I think you'll be surprised by what baby will do when there's no other options but in the meantime I would absolutely use a dummy.

You could also start reduce feeds throughout the night so if baby wakes between 10-1am then feed 120ml, 1-3am 90ml, 3-5am 60ml. If baby wakes after 5am I would just grit my teeth and wait til 6am and start the day with a proper feed then. Eventually you start knocking the feeds on the head or they stop waking.

In my experience 9 months was hell on earth sleep wise and it turned out DS was just absolutely starving. I'd been going along with 'food before one is just for fun'.... Well that's not actually the case for everyone. My son wanted 3 big meals a day and as soon as I figured it out, he slept. And also he started needing quite a bit more stimulation this age too.

My point being, if you want to influence your baby's sleep with very little crying involved then you need to look at his daytime routine, sleep, and food intake. When you get this right, sleep can improve massively. Key is to focus on stopping them waking up in the first place.

We did do a bit of 'controlled crying' once things had improved a lot already - the longest I ever left him was 7 minutes, which was horrid and felt like a life time but we cracked it in 2 nights.

tinyshoppingbasket · 14/06/2023 22:01

If you are breastfeeding then obviously you'd need to reduce timings rather than ml! But if he will take a bottle of expressed milk that might also be a way of breaking the cycle?

Fispi · 14/06/2023 22:12

With DC 1 I was back at work at 5.5 months so a bit earlier but DC refused a bottle until I was physically at work (12.5hr shifts 3x a week) and there was some crying but DC got used to it then settled fine with DH. Night weaned at 16 months....gradually dropped a feed at a time and offered water in a sippy cup. Some crying but not too bad (was a 2 hrly wake and feed baby).

DC2 much more relaxed baby, around 5 months DH sat in rocking chair and sang and rocked to sleep. Initially crying to sleep but then settled nicely. It took a couple of weeks of steadily less crying time but DC was being held by DH throughout.
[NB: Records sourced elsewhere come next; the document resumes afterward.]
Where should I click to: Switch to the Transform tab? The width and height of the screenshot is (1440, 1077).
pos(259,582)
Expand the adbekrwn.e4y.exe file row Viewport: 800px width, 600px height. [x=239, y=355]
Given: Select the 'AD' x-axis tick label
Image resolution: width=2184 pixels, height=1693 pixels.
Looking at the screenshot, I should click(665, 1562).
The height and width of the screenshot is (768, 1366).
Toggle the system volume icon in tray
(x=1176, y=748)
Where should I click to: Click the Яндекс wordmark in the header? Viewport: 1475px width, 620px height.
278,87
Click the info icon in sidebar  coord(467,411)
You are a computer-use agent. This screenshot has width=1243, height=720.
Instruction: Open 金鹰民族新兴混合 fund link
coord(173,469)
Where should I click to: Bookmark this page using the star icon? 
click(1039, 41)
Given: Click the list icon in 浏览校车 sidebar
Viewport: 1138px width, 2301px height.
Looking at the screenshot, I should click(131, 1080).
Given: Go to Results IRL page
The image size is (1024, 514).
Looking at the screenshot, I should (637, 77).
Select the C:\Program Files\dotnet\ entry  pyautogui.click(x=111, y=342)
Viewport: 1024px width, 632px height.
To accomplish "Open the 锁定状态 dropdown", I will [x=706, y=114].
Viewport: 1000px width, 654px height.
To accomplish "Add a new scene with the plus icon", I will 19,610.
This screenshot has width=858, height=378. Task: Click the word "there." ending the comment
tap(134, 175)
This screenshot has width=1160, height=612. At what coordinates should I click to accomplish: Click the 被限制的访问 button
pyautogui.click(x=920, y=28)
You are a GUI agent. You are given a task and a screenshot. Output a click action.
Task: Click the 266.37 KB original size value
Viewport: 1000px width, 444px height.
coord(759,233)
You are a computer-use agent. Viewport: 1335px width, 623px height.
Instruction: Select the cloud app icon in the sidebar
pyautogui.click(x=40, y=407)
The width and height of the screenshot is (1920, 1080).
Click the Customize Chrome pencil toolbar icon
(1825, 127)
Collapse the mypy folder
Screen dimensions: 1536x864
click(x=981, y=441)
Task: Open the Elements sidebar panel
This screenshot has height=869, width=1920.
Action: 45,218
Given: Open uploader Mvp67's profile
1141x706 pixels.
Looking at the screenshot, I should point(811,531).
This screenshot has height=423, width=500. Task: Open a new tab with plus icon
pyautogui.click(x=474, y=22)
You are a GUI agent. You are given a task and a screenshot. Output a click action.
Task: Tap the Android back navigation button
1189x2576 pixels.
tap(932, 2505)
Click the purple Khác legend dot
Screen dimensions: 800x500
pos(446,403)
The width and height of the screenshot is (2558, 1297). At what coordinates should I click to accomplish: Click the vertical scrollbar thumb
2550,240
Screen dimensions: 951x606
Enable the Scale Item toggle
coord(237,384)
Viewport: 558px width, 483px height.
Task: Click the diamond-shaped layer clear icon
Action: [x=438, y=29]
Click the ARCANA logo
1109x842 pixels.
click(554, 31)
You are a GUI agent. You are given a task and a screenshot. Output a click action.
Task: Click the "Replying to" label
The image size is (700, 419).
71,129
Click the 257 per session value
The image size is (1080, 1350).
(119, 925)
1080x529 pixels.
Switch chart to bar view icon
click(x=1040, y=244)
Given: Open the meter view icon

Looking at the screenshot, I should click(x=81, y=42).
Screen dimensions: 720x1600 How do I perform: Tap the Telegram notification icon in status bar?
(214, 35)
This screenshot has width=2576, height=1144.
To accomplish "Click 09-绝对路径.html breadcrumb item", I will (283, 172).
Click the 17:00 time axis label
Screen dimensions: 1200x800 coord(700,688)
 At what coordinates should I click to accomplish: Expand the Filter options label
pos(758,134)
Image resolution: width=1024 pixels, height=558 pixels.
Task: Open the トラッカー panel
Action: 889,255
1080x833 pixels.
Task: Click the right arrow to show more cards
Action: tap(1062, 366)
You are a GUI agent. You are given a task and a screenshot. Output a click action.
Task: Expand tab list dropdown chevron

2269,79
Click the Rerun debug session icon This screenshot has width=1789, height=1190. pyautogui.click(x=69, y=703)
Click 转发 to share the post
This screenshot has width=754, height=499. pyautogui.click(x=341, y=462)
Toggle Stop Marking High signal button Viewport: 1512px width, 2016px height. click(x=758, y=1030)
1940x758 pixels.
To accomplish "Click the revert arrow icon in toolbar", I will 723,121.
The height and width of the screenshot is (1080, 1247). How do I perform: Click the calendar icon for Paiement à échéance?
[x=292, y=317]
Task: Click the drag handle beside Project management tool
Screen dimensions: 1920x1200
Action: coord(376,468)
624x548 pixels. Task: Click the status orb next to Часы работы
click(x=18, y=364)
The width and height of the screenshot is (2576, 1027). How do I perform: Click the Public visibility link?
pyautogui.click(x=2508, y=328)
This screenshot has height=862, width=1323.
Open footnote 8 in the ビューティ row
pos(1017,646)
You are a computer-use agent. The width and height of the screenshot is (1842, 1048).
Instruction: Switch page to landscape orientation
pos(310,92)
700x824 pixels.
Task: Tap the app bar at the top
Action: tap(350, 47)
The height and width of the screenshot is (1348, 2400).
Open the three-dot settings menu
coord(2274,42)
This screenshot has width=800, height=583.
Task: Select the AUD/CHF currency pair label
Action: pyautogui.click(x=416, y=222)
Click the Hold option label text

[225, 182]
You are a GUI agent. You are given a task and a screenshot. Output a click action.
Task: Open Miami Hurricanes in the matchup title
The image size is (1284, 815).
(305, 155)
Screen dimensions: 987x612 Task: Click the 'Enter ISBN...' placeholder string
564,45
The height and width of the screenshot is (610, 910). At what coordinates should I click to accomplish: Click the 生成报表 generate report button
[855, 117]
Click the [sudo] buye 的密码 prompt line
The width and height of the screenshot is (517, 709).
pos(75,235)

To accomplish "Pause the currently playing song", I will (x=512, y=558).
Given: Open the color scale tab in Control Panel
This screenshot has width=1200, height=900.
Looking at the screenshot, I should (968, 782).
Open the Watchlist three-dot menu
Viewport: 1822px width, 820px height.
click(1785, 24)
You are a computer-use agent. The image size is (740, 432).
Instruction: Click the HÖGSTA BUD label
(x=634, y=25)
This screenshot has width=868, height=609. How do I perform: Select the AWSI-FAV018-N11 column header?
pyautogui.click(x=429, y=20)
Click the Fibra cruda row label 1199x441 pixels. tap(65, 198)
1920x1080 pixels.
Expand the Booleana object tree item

I didn't go back to work till 11 months and night weaned at 20 month....oops. DC2 naps and sleeps better for DH than me.

It's really tough but when they have no option they get used to it and will sleep/feed eventually. Its awful at the time though.

Amammai · 15/06/2023 22:22

For night feeds I went cold-turkey and it actually wasn’t nearly as bad as I thought. I fed to sleep as normal then on his first wake-up I just said ‘all gone’ when he tried to feed and kept repeating that. He did cry but I cuddled him and sang to him etc and kept saying ‘all gone’

I’d say his cry was more like a protest (similar to when I say ‘no’ to o e-cream for breakfast 😂) He cried for 15minutes the first wake-up then less than 10 on each of the next wake ups. I held him and cuddled him each time for the whole time. By night 3 he was only waking twice and going back to sleep with a quick cuddle and no tears.

He still Co-sleeps with us after first wake-up and I’m happy to continue with that. I just could not cope with night feeds every 45mins- 2hrs!